2018-05-31 Thread Wolfgang Pfeiffer
On Wed, May 30, 2018 at 08:44:36AM +0100, Dave Mitchell wrote:
> On Tue, May 29, 2018 at 08:12:39PM +0200, Wolfgang Pfeiffer wrote:
> > 
> > On Mon, May 28, 2018 at 10:38:58PM +0100, Dave Mitchell wrote:
> > > On Tue, Apr 17, 2018 at 10:26:22PM +0200, Wolfgang Pfeiffer wrote:
> > > OP here - my UPower settings are the same as yours, and when I found time
> > > to risk my battery getting down to 2% (I only tried to 4% originally), it
> > > did indeed hibernate. Although it then immediately resumed :-(
> > 
> > Resumed meaning it really "woke up", without your intervention like
> > pressing a key or so? If yes I'd check the journalctl logs, because
> > that seems a little strange to me.
> 
> Yep. I get a 'critical alert' notification on the screen at 2%, then
> the screen goes dark, followed by several seconds of disk activity light
> flashing, then the screen turns on again, and I'm back where I was.
> All without user intervention.
> 
> > I had a similar situation a few days ago: I ran down battery until
> > very low down.
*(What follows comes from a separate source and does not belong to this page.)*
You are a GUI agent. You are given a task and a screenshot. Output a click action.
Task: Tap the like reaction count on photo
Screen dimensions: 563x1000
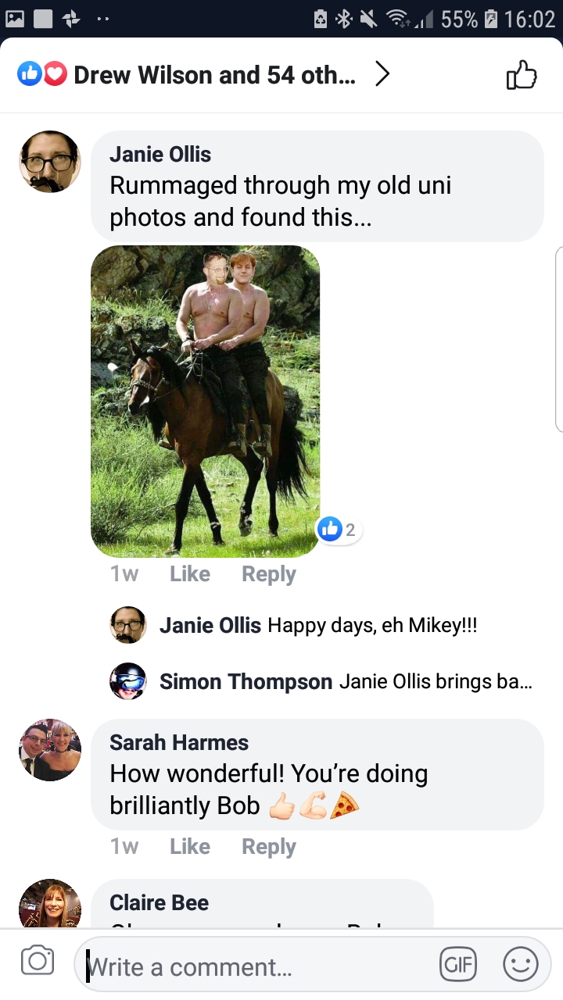pos(339,530)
When the battery level was in what the system probably
> > saw as critical (45%, something like that), it started
> > sleep-hibernating (whatever the mix of these modes means), with
> > journalctl writing (excerpt):
> > 
> > Starting Hybrid Suspend+Hibernate...
> > 
> > and seconds later:
> > PM: Hibernation image created
> 
> Here's a stripped-down log:
> 
> [ ... ]

> May 28 22:23:31 robin kernel: ACPI: Low-level resume complete
> May 28 22:23:31 robin kernel: ACPI: EC: EC started
> May 28 22:23:31 robin kernel: PM: Restoring platform NVS memory
> May 28 22:23:31 robin kernel: Enabling non-boot CPUs ...
> May 28 22:23:31 robin kernel: x86: Booting SMP configuration:
> May 28 22:23:31 robin kernel: smpboot: Booting Node 0 Processor 1 APIC 0x2
> May 28 22:23:31 robin kernel:  cache: parent cpu1 should not be sleeping
> May 28 22:23:31 robin kernel: CPU1 is up

From these logs I cannot see why this did not work ..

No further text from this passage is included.